In turn, hotspots can be created on a per-account basis, individually pricing state accordingly. Solana is effectively operating many intra-block state auctions per account for a given block. This is a new paradigm compared to other networks such as Ethereum/EVM which have global fee markets due to their purely sequential nature -- a consequence of transactions having read/write access to the entirety of global state.


Adjacent solutions such as Jito are not enshrined in the Solana protocol but have first and second-order effects on gas and MEV.

Jito is a private, venture-backed company that exists outside of the Solana protocol that runs a Flashbots-style out-of-protocol blockspace auction. They are one of the few teams on Solana with the specific mission to maximize the benefits while minimizing the negative externalities of MEV.

Jito provides the infrastructure for searchers to send transaction bundles (outside of Solana), which is then forwarded to validators running the Jito-Solana validator client.

Currently, the percent of the Solana network using Jito (~25%) is significantly less than the percent of the Ethereum network using Flashbots (~90%+). Some possible explanations for this include:

  • Validators are not currently maximizing MEV rewards (unlikely to be the case network-wide).
  • Validators are striking direct side deals with searchers and private order flow, siloing and internalizing MEV (also unlikely to be occurring at scale).
  • Jito is a newer team with less social capital/trust and more validators will opt-in as Jito gains trust. Flashbots historically has had closer ties with the Ethereum network and has been around for longer.

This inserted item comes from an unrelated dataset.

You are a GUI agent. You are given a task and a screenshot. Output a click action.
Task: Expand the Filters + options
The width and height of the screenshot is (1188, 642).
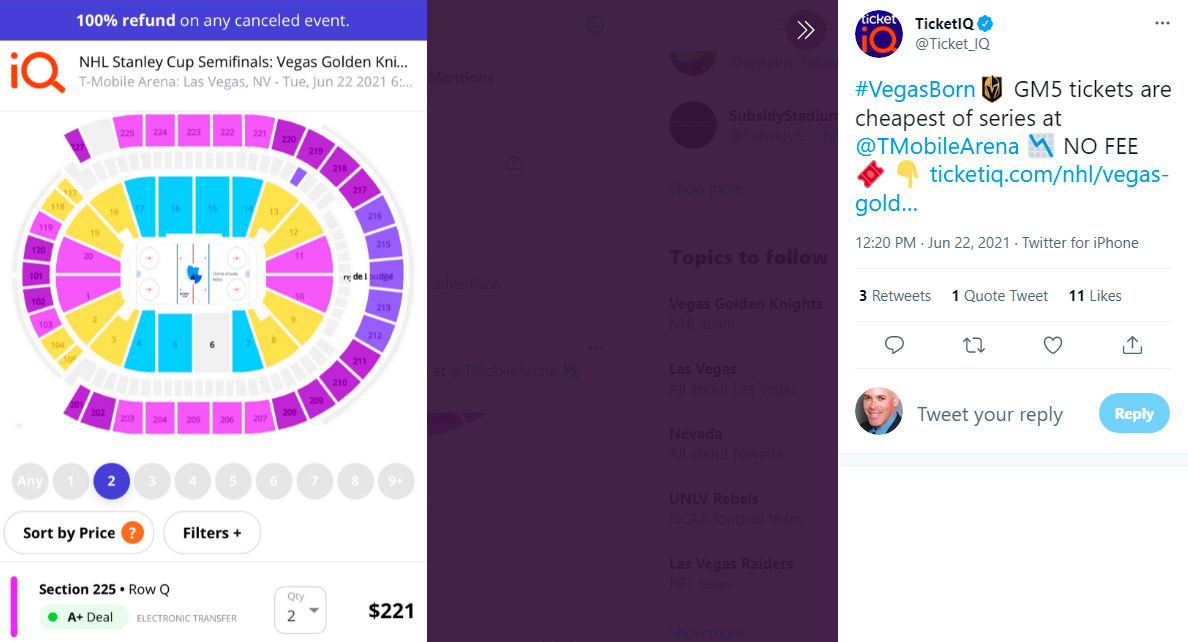coord(212,533)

Additional Thoughts and Considerations

  • Dynamic pricing for blockspace (on a per-block, per-account basis) allows the market to find a maket-clearing price at a given point in time, achieving a more stable long-term equilibrium.
  • Comparing relative block times and latency with respect to Ethereum and Solana is difficult as the Solana client builds and propagates blocks (or partial blocks known as shreds) continuously by default. On Ethereum, these are actually proposed as an atomic unit of a block. Regardless if you have 400ms block times or 12 second block times, the marginal time determined by co-location eventually comes into play. A recent paper demonstrates proposers on Ethereum would on average earn $10/second playing the timing game and delaying the proposing time. Attestation deadlines can serve to alleviate some of the negative externalities. Multiple concurrent block producers (we will explain this in a future post) can also help reduce the impact of co-location and latency.
  • 58% of Solana’s compute is on failed transactions (60% of transactions are arbitrages, 98% of those transactions fail). This means that spam is incentivized – leading to a network-wide negative externality in the form of congestion/wasted blockspace – as it is positive expected value to spam the network in hope of inclusion (the value of the transaction that lands will pay for the gas costs of the others).
  • Arbitrum recently faced similar spam challenges where searchers spammed the Arbitrum sequencer in hopes for an early slot in the block update. The current proposal includes priority fees, with a similar implementation to Solana’s priority fee mechanism.